Daniel Vetter daniel at ffwll.ch
Tue Mar 25 05:36:14 PDT 2014


On Tue, Mar 25, 2014 at 11:23:46AM +0000, Dmitry Malkin wrote:
> Hi,
> will you accept bash scripts for reloading driver/X/FLR for intel-gpu-tools to uncover exists and future bugs besides those patches?

i-g-t/tests/drv_module_reload we have already, so basic coverage is there.
It it's run in our nightly test runs on drm-intel-nightly.

But that scripts tries very hard not to cause a race so more fancy stuff
is still needed. But until we have a more solid driver I don't think
there's much point for crazier scripts, it'll just cause headaches.
-Daniel


> ________________________________________
> From: Daniel Vetter <daniel.vetter at ffwll.ch> on behalf of Daniel Vetter <daniel at ffwll.ch>
> Sent: Tuesday, March 25, 2014 2:43 PM
> To: Dmitry Malkin
> Cc: Daniel Vetter; dri-devel at lists.freedesktop.org
> Subject: Re: [DRM] drm_get_connector_name internal static string buffer causes a race
> 
> On Tue, Mar 25, 2014 at 08:08:23AM +0000, Dmitry Malkin wrote:
> > Hello, Daniel,
> >
> > Thank you for response.
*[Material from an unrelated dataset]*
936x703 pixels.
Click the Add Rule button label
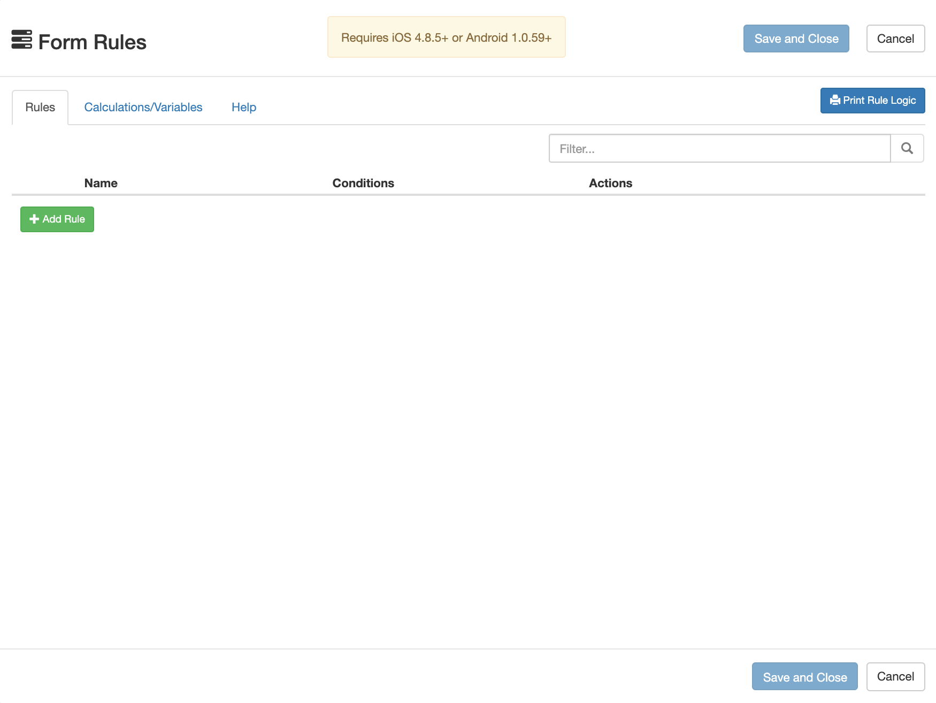point(64,219)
I've got a couple questions for you:
> >
> > 0. What do you think about making integration test with continuous reloading i915 driver and X server (with FLR between iteration)?
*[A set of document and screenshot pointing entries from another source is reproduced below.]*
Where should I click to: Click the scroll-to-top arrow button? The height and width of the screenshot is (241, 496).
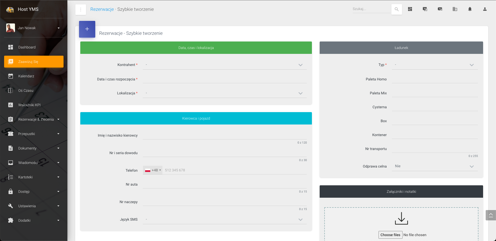tap(491, 215)
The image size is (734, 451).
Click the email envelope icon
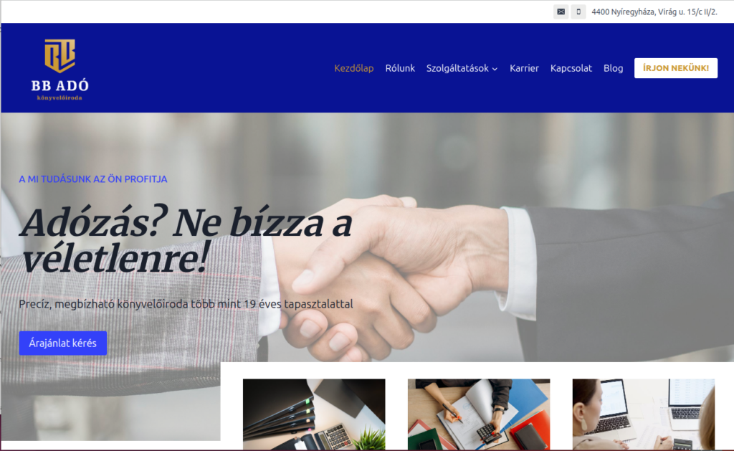click(561, 11)
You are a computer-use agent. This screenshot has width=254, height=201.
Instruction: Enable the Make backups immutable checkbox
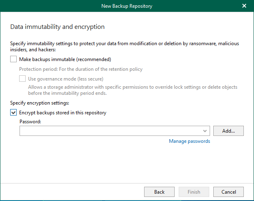[13, 59]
> > Simplified example for ubuntu (root required):
> 
> Module reloading is know to be horribly racy atm. Don't do that in any
> kind of stress-test situation before fixing up piles of bugs ;-)
> 
> Will mean: You'll uncover at _lot_ more than just this. Patches for all
> this highly welcome though.
> 
> Thanks, Daniel
> 
> >
> > #!/bin/bash
> > service lightdm stop
> > rmmod snd_hda_intel
> > echo -n "0000:00:02.0" > /sys/bus/pci/devices/0000\:00\:02.0/driver/unbind
> > rmmod i915
> > echo 1 > /sys/bus/pci/devices/0000\:00\:02.0/reset
> > modprobe i915
> > service lightdm start
> >
> > This will uncover next problems:
> > * sysfs add/remove i2c connectors (parent/child warning)
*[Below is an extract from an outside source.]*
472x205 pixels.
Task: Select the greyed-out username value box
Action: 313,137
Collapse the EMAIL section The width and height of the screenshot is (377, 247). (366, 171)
> > * drm static buffer races
> > * NX bit violation crash (see dump below)
> > * and bunch of DMAR problems
> >
> >
> > 1. Could you point me out git/branch with FIXME comments?
> >
> > 2. About kfree() problem: what if put string buffer onto stack of caller for drm_get_connector_name and drm_get_encoder_name?
> > It will be auto-removed and there is will be the patch about adding new param for these functions.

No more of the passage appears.